_What you will do:_ Could you present everything from the line containing "Collapse the Main" down to the end of the records as a Markdown table with the columns Number and Line, one numbered row per line and blank lines left out?

_Record list:_
□ □ □
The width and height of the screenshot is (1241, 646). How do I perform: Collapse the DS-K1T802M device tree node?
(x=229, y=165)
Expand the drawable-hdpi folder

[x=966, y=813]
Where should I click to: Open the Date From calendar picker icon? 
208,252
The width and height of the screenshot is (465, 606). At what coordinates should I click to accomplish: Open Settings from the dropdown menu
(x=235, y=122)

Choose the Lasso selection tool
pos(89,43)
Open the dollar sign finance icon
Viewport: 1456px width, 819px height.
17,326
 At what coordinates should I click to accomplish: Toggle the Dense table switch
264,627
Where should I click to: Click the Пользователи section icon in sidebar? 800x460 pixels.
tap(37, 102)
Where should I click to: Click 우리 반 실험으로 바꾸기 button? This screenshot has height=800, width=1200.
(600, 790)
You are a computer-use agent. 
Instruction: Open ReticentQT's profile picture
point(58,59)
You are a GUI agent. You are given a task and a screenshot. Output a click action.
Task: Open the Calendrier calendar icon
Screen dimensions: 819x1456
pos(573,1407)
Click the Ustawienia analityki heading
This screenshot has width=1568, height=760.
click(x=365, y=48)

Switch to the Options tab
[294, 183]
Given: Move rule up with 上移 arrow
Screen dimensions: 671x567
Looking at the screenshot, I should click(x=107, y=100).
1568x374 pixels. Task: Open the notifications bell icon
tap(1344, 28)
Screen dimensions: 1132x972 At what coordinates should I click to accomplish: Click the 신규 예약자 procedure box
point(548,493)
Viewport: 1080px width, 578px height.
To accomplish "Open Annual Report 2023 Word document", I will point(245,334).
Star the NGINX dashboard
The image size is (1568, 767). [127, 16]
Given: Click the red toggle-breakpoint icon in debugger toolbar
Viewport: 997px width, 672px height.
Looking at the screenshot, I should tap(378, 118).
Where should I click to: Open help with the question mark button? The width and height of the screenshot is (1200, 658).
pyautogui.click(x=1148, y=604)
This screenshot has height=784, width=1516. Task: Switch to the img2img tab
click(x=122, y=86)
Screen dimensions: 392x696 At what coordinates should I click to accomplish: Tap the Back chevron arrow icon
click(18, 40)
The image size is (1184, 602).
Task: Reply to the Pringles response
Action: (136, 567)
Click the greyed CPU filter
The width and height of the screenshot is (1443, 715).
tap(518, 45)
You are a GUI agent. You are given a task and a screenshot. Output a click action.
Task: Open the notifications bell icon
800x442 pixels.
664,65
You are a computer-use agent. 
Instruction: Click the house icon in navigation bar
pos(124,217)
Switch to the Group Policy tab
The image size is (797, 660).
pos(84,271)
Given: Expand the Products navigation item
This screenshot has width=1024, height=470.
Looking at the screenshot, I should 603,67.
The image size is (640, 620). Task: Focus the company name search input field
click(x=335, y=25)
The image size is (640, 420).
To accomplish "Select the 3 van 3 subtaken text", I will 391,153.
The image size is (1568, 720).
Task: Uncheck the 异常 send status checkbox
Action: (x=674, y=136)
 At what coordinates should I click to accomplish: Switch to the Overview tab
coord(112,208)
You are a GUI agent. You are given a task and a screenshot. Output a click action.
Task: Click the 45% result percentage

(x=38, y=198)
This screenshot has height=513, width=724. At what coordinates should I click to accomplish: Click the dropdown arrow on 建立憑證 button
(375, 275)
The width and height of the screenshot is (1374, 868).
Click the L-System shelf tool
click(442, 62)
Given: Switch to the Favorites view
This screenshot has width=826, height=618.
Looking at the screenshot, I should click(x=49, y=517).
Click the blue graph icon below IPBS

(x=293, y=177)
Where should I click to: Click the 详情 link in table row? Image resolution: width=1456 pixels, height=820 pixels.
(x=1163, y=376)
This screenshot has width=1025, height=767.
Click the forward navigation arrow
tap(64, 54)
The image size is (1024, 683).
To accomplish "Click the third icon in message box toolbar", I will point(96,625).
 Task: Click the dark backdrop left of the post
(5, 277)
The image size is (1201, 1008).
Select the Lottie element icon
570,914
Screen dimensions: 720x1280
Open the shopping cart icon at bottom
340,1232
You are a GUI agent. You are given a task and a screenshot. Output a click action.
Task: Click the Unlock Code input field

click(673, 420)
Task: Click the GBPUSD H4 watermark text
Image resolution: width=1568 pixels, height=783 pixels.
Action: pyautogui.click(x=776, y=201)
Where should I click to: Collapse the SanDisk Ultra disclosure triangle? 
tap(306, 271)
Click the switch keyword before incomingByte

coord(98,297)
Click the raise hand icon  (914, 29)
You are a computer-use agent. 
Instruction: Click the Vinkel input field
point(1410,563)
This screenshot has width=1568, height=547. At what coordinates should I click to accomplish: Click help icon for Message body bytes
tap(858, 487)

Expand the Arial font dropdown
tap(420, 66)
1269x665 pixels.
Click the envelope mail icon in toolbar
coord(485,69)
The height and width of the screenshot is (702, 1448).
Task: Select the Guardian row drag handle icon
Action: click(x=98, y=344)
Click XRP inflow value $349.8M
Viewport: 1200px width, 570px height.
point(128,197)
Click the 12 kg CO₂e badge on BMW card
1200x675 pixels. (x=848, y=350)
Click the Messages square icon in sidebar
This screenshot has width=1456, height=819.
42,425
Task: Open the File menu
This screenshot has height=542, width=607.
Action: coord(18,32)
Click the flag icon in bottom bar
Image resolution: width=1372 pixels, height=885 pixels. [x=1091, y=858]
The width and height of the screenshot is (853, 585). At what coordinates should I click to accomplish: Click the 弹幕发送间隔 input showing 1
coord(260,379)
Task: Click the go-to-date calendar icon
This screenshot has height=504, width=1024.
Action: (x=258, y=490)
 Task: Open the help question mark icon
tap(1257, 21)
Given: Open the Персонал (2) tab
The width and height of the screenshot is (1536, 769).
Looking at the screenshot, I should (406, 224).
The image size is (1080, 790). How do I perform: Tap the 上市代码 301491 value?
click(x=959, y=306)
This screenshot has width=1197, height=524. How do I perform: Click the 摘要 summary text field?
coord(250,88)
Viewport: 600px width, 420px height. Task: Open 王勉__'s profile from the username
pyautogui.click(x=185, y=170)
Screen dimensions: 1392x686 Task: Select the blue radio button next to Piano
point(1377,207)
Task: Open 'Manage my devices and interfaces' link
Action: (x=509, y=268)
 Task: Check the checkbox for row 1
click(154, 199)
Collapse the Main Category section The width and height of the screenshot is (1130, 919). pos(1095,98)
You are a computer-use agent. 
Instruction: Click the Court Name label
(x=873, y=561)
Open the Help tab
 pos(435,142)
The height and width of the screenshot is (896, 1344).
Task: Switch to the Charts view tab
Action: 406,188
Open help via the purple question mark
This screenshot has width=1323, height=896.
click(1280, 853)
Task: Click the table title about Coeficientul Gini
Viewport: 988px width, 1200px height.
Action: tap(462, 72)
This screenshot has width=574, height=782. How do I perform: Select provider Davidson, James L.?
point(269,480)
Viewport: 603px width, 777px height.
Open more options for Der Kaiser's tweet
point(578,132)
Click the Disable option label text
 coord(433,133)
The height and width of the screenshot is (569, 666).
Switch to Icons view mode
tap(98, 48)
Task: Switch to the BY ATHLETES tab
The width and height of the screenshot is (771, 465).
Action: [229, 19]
□ □ □
_Solution:_
| Number | Line |
|---|---|
| 1 | Collapse the Main Category section The width and height of the screenshot is (1130, 919). pos(1095,98) |
| 2 | You are a computer-use agent.  |
| 3 | Instruction: Click the Court Name label |
| 4 | (x=873, y=561) |
| 5 | Open the Help tab |
| 6 |  pos(435,142) |
| 7 | The height and width of the screenshot is (896, 1344). |
| 8 | Task: Switch to the Charts view tab |
| 9 | Action: 406,188 |
| 10 | Open help via the purple question mark |
| 11 | This screenshot has width=1323, height=896. |
| 12 | click(1280, 853) |
| 13 | Task: Click the table title about Coeficientul Gini |
| 14 | Viewport: 988px width, 1200px height. |
| 15 | Action: tap(462, 72) |
| 16 | This screenshot has width=574, height=782. How do I perform: Select provider Davidson, James L.? |
| 17 | point(269,480) |
| 18 | Viewport: 603px width, 777px height. |
| 19 | Open more options for Der Kaiser's tweet |
| 20 | point(578,132) |
| 21 | Click the Disable option label text |
| 22 |  coord(433,133) |
| 23 | The height and width of the screenshot is (569, 666). |
| 24 | Switch to Icons view mode |
| 25 | tap(98, 48) |
| 26 | Task: Switch to the BY ATHLETES tab |
| 27 | The width and height of the screenshot is (771, 465). |
| 28 | Action: [229, 19] |